METHODS: This is an observational study of HFNC prescribed by treating physicians in non-ICU areas. Primary outcomes included change in dyspnea visual analog scale score and physiological variables both before and 30 min after initiation of HFNC treatment. Secondary outcomes included mortality, ICU admission, and intubation.
RESULTS: We observed decreased median (interquartile range) visual analog scale scores after initiation of HFNC: 8 (6–9) versus 5 (4–6) (P < .001) in 90 of 111 subjects (81%, 95% CI 72.5–87.9%, P < .001). Breathing frequency (31 ± 10 vs 26 ± 7 breaths/min, P < .001) and saturation (84 ± 12% vs 94 ± 5%, P < .001) also improved.
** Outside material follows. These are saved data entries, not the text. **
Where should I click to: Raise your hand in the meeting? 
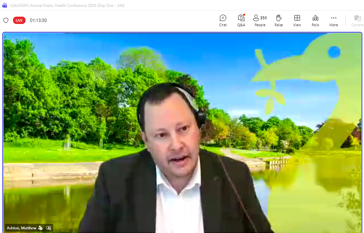coord(279,20)
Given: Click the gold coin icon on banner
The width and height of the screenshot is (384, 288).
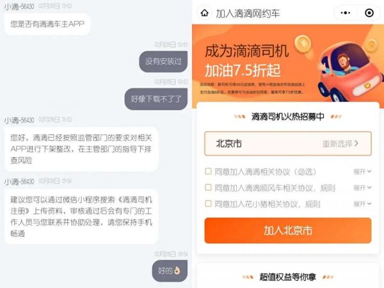Looking at the screenshot, I should (x=303, y=44).
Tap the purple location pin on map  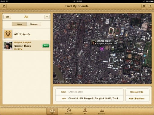coord(102,49)
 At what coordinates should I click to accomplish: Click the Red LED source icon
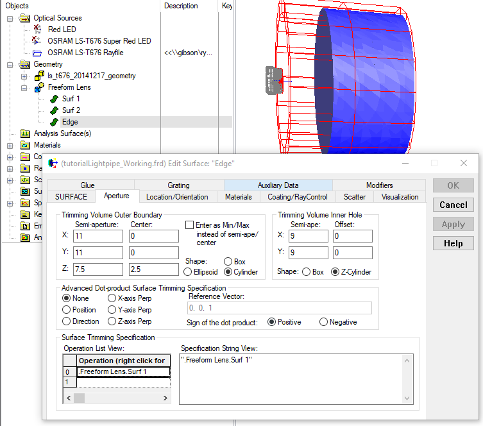click(x=37, y=30)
Overall cohort mortality was 55 of 111 subjects (50%); however, 41 of 111 subjects (33%) had a do not resuscitate (DNR) order. Among 70 non-DNR subjects, early mortality (< 72 h) occurred in 9 of 70 subjects (13%), and late mortality in 12 of 70 subjects (17%). The composite end point (ie, discharged alive, non-intubated, not admitted to ICU) was met by 35 of 70 subjects (50%) without a DNR order. An increased ROX index ([SpO2/FIO2]/breathing frequency) was the only independent predictor associated with achieving the composite outcome (odds ratio 1.51, 95% CI 1.1–2.0, P = .01). Higher pre-connection visual analog scale score (odds ratio 1.75, 95% CI 1.35–2.28, P < .001) and a history of respiratory disease (odds ratio 3.52, 95% CI 1.27–9.72, P = .01) were predictors of greater improvement in dyspnea with HFNC. No variable predicted mortality.
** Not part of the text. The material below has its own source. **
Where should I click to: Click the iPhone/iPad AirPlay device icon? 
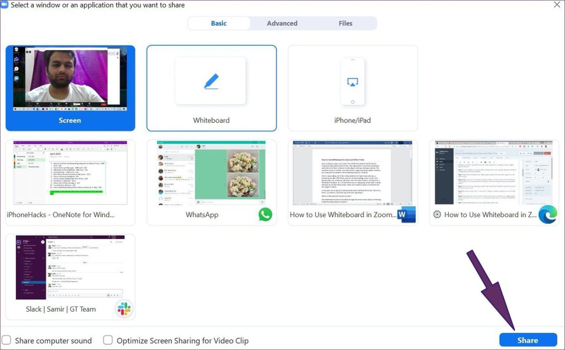click(353, 82)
CONCLUSIONS: HFNC outside the ICU was associated with improved visual analog scale score, breathing frequency, and saturation but with a relatively high mortality, even in non-DNR subjects. HFNC was used in many subjects who had a DNR order. This therapy may have been palliative in intent. Care should be exercised in using this therapy in a setting that is not continuously monitored.
Introduction
High-flow nasal cannula (HFNC) oxygen therapy has an increasing role as an effective noninvasive therapy for patients with respiratory failure in ICUs.1–5 The technology is based on flow of up to 60 L/min of an air/oxygen mixture through a heater/humidifier to a wide-bore nasal cannula. The high flow generates low PEEP and decreases dead space.6 In contrast to noninvasive ventilation delivered through a mask, there is limited support of carbon dioxide elimination,7 however the nasal cannula is much more comfortable than a tightly applied face mask.8,9
HFNC therapy has been shown to be superior to traditional oxygenation support tools (eg, low-flow nasal cannula, face mask) in improving respiratory indices such as breathing frequency, oxygen saturation, and dyspnea10 and compares well to noninvasive mask ventilation in certain circumstances.1,11,12 These findings are supported by meta-analyses13 but are not universal.14–16 The ease of use, apparent lack of complications, and success in therapy have led to the use of HFNC beyond the ICU. However, use of HFNC in other settings is not based on evidence and has not been widely evaluated. In this study we examine use of HFNC outside the ICU to identify the patients chosen, effectiveness of therapy, and patient outcomes.
QUICK LOOK
Current knowledge
The use of high-flow nasal cannula (HFNC) to deliver oxygen therapy has been investigated mainly in monitored environments such as ICUs, emergency departments, and post-anesthesia care units. HFNC has been reported to improve patient comfort and physiological measures, and to be associated with minimal complications.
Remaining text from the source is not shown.